**What is required**
Copy everything from the line containing "Given: Select the highlighted rating 7 circle" down to the line containing "coord(12,116)", renaming "folder" to "directory" and leaving all else unchanged.

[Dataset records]
----

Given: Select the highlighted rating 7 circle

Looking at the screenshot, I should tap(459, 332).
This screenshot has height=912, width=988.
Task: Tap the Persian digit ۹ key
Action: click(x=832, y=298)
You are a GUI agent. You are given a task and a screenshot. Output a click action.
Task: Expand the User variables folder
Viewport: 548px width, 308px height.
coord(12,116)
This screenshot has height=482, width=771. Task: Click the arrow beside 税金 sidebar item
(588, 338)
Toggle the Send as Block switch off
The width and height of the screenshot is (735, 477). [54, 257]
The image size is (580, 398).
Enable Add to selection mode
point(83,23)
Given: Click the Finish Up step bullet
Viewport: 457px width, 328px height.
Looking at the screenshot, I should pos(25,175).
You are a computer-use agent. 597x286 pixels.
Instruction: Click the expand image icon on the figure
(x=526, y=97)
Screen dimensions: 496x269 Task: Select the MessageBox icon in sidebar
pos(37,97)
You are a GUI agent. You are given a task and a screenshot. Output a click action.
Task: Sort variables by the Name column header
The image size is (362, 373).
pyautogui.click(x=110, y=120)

----

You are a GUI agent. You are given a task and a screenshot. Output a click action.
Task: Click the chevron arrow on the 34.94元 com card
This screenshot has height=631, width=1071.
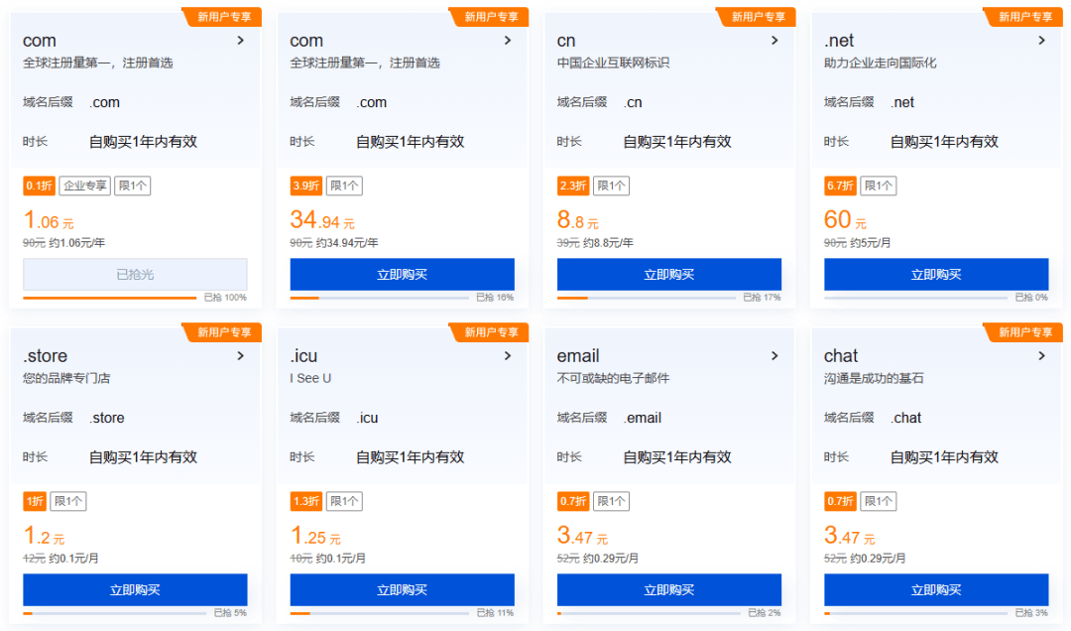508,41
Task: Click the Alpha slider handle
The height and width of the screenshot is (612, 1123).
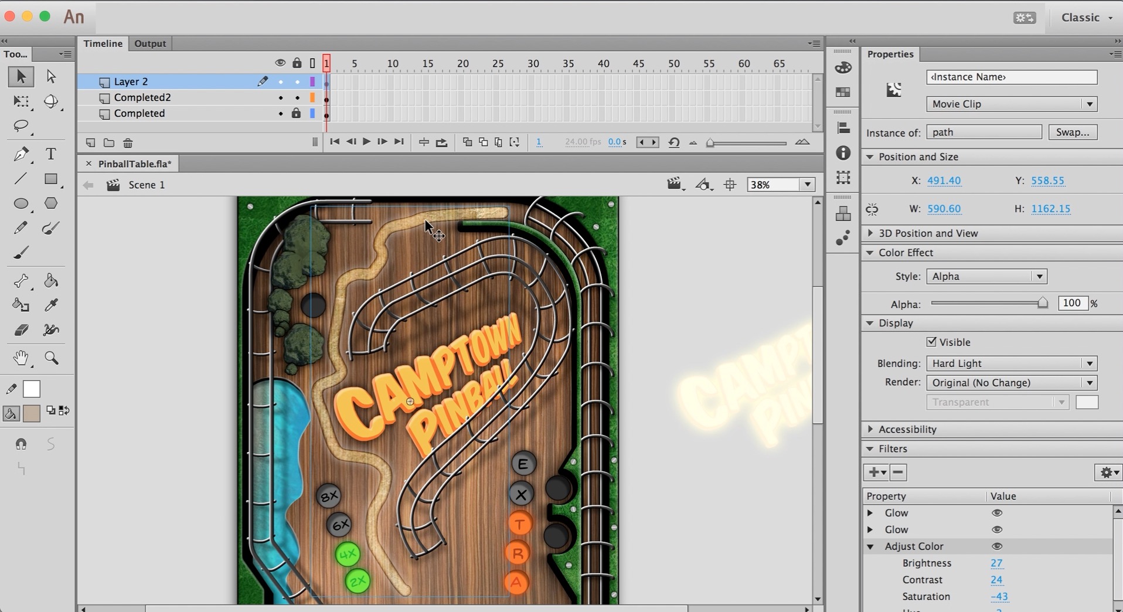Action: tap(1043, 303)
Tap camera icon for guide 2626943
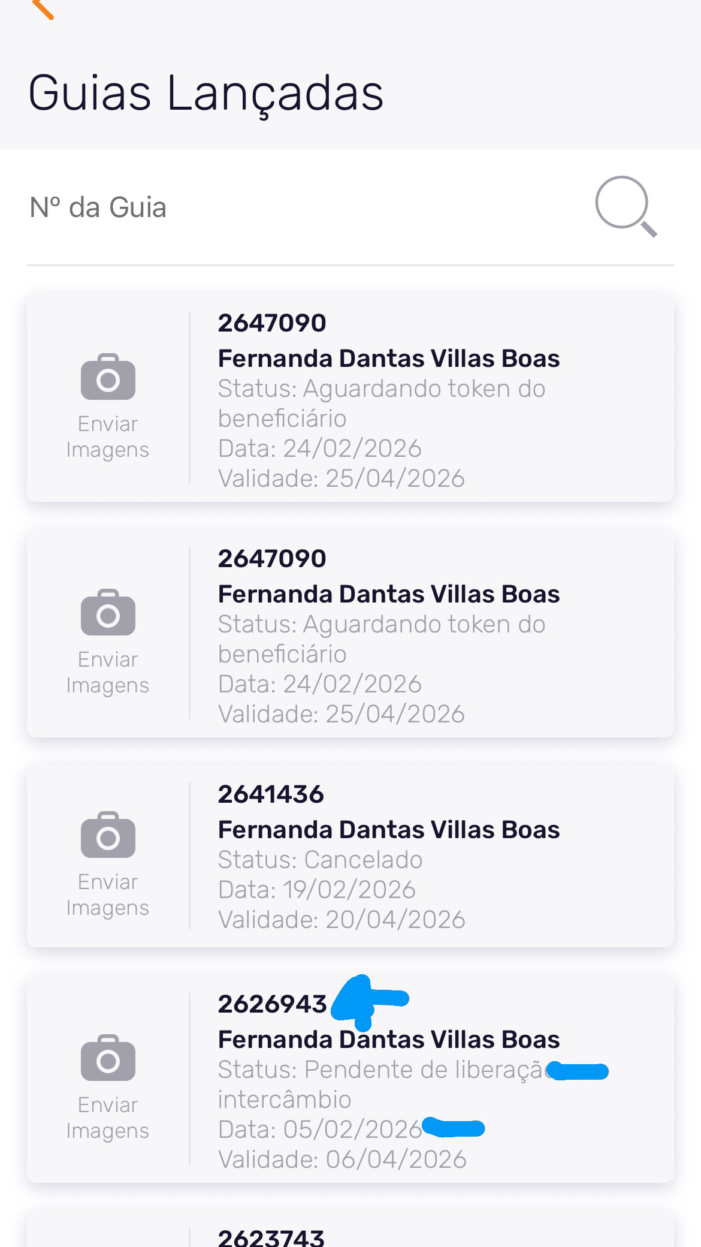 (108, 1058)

----

**Problem solution**
Given: Select the highlighted rating 7 circle

Looking at the screenshot, I should tap(459, 332).
This screenshot has height=912, width=988.
Task: Tap the Persian digit ۹ key
Action: click(x=832, y=298)
You are a GUI agent. You are given a task and a screenshot. Output a click action.
Task: Expand the User variables directory
Viewport: 548px width, 308px height.
coord(12,116)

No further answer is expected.